Isolation of biomolecules, such as nucleic acids and proteins, and the biological systems with which they are associated, such as cells and viruses, is a fundamental approach in biological research. Isolation provides a basis for characterizing biomolecules, toward understanding structure and function, and for observing, cultivating, and conducting experiments and tests on biological systems.

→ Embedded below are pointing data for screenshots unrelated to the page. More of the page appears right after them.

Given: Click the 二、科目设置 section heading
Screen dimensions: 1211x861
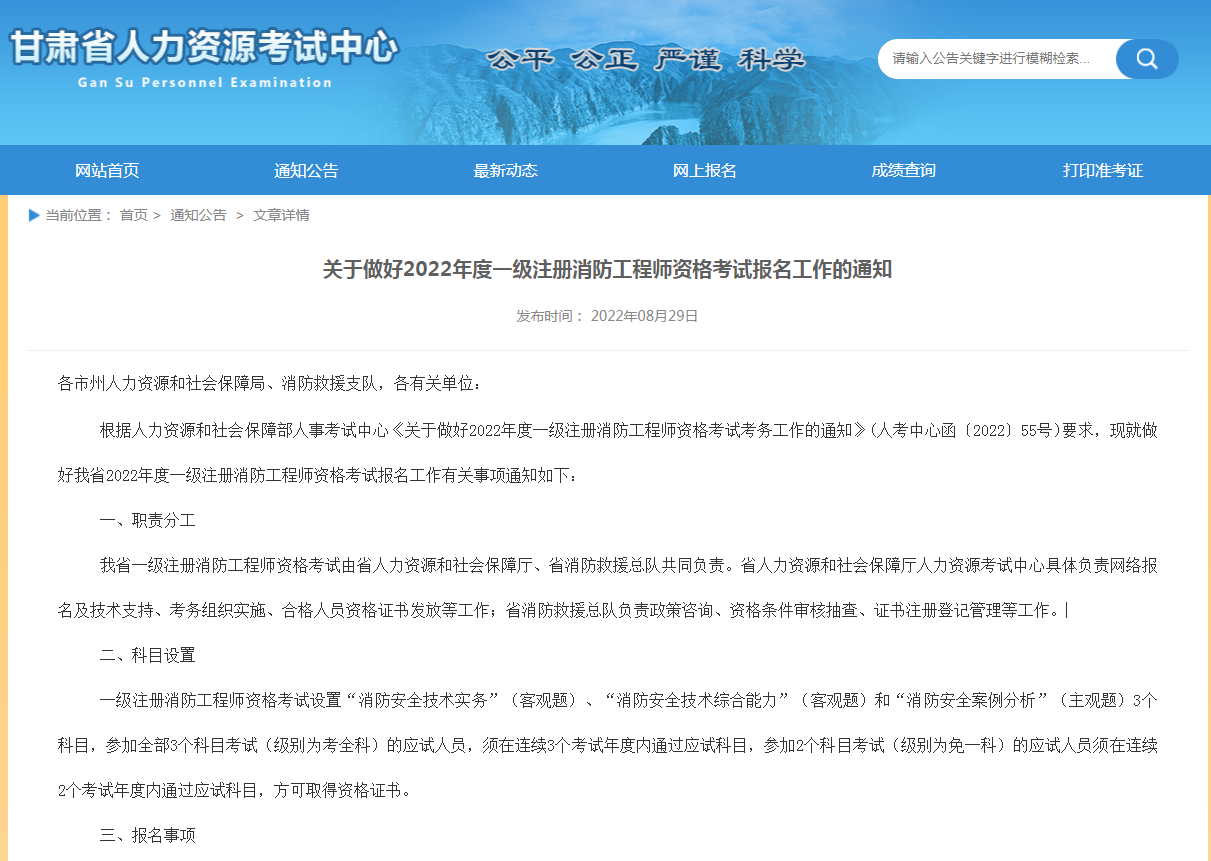Looking at the screenshot, I should coord(147,655).
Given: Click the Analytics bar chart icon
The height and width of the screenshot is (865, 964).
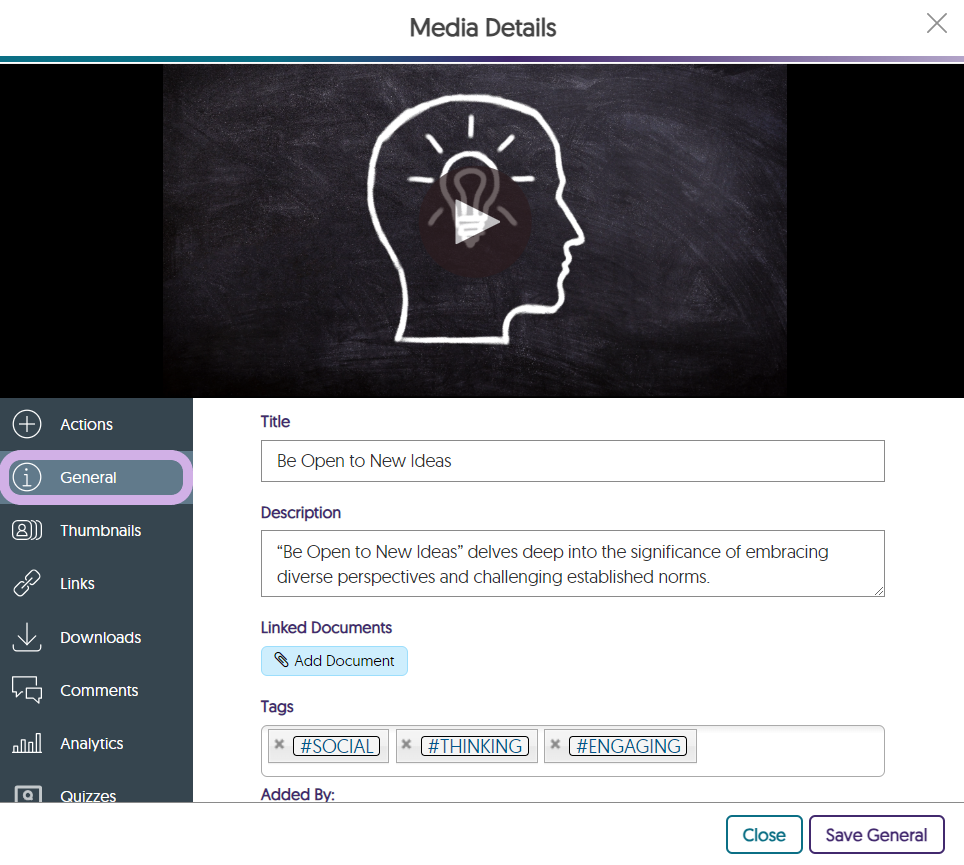Looking at the screenshot, I should click(27, 744).
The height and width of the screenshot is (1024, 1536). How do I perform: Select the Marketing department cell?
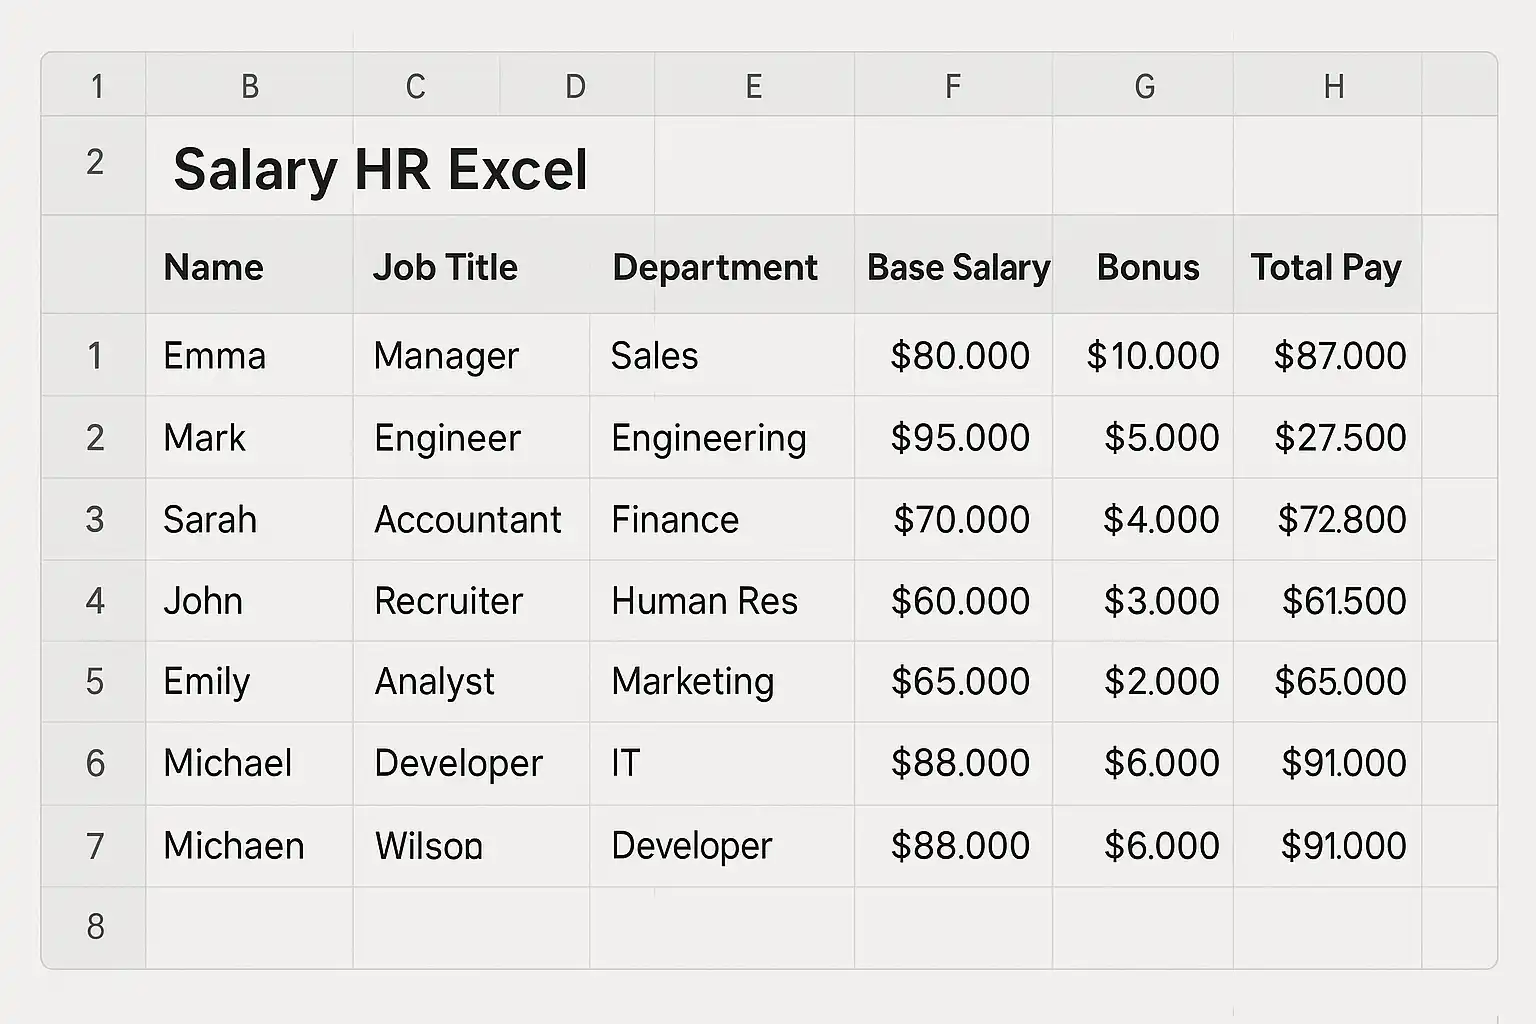point(693,682)
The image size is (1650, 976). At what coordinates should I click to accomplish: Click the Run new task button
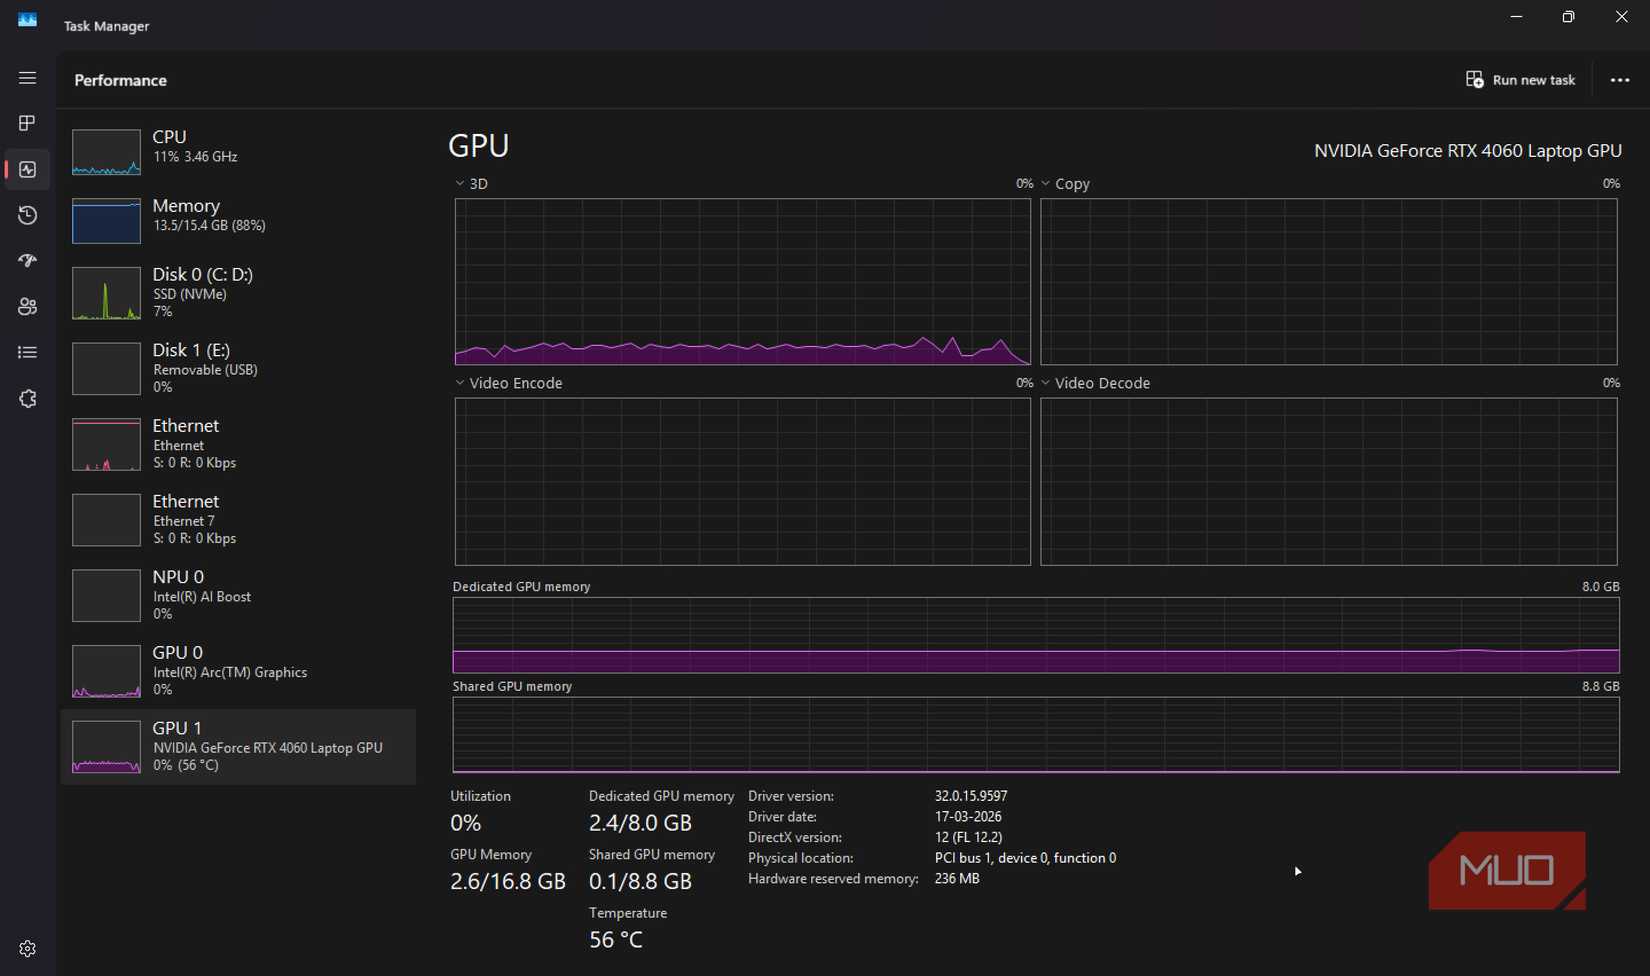click(x=1520, y=80)
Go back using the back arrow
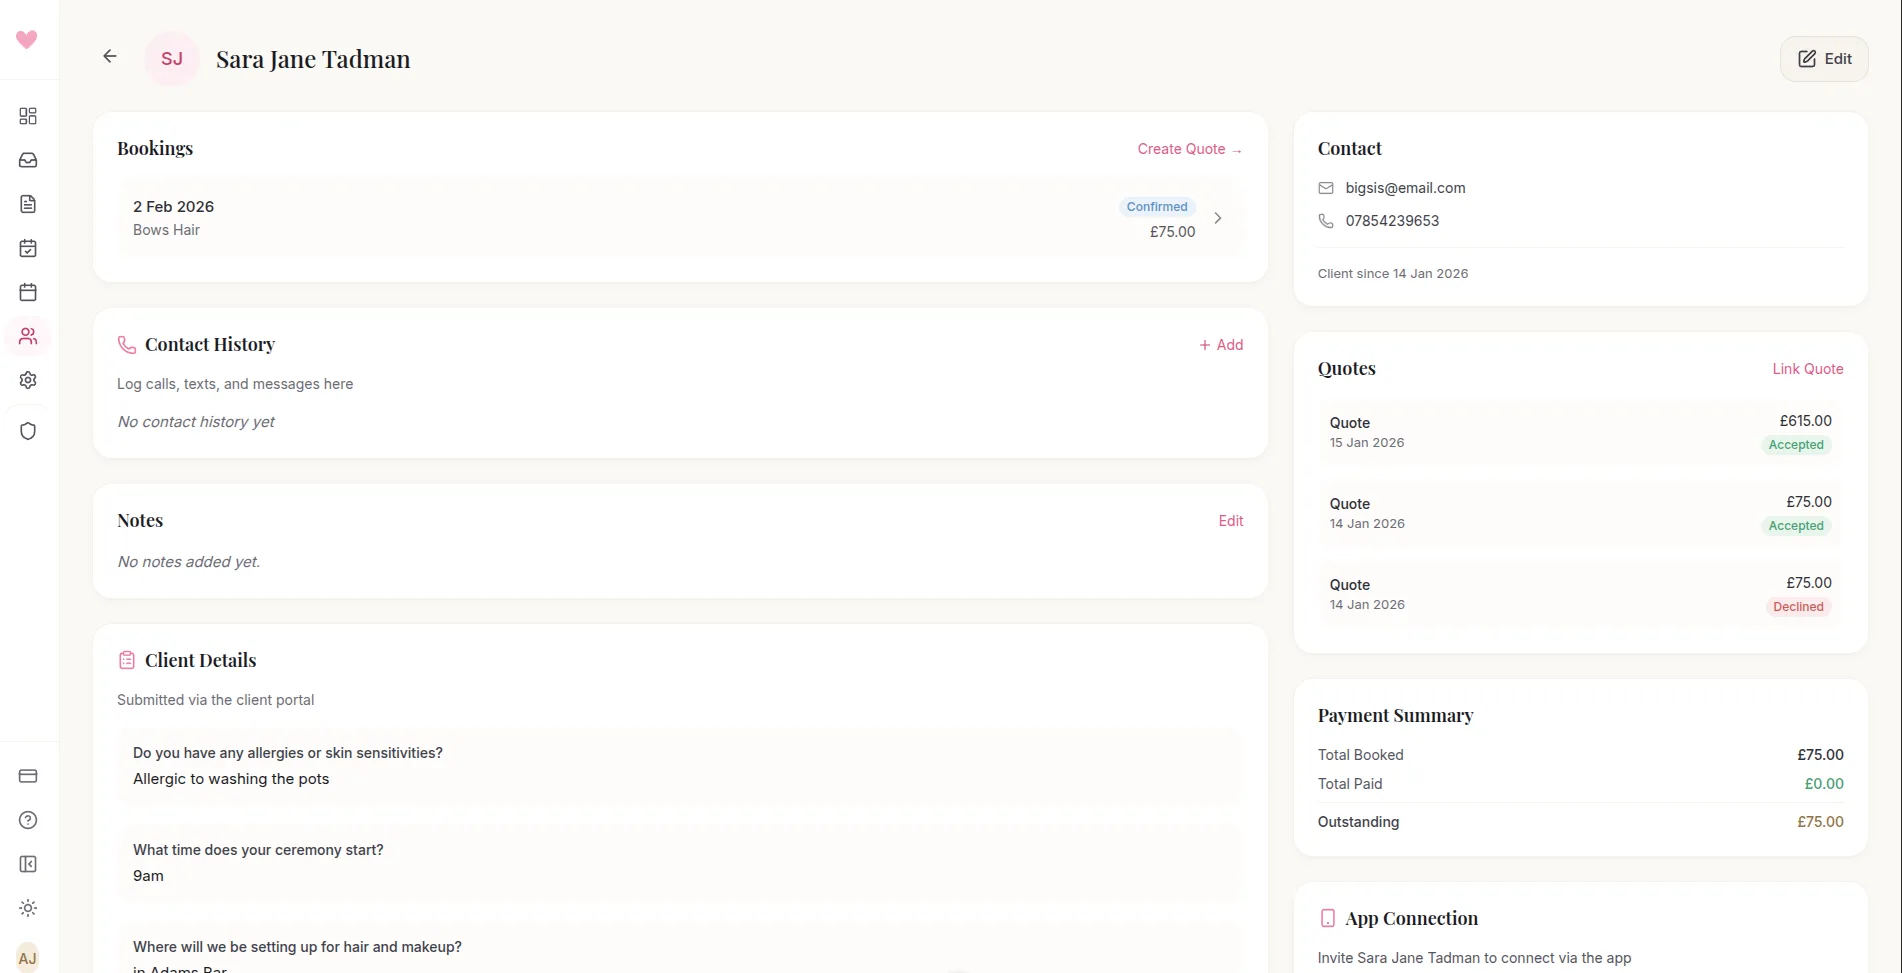This screenshot has height=973, width=1902. (108, 56)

One method of isolation is based on use of a solid phase coupled with a ligand having an affinity for a particular biomolecule. The solid phase can be contacted with a substance including the biomolecule, such that the biomolecule binds the affinity ligand. Then the solid phase can be separated from the substance, accomplishing isolation of the biomolecule and/or biological systems associated therewith, from the substance. An example of such a solid phase is a particle configured both to include an affinity ligand on its surface, for binding a biomolecule, and to be attracted to a magnetic field, for subsequent separation to form a magnetic affinity-binding thermoplastic particle extraction process.
Binding of a biomolecule to an affinity ligand may be optimized with the use of specific buffer solutions. Polyethylene glycol (PEG) has been used in combination of salts to create useful buffers, often referred to as “crowding” buffers. However, polyethylene glycol is viscous and can be difficult to wash away from biomolecules of interest. Thus, there is a need for buffers that can be used for isolation of biomolecules and the biological systems associated therewith using magnetic affinity-binding thermoplastic particle extraction processes that are easy to wash away and/or are environmentally friendly.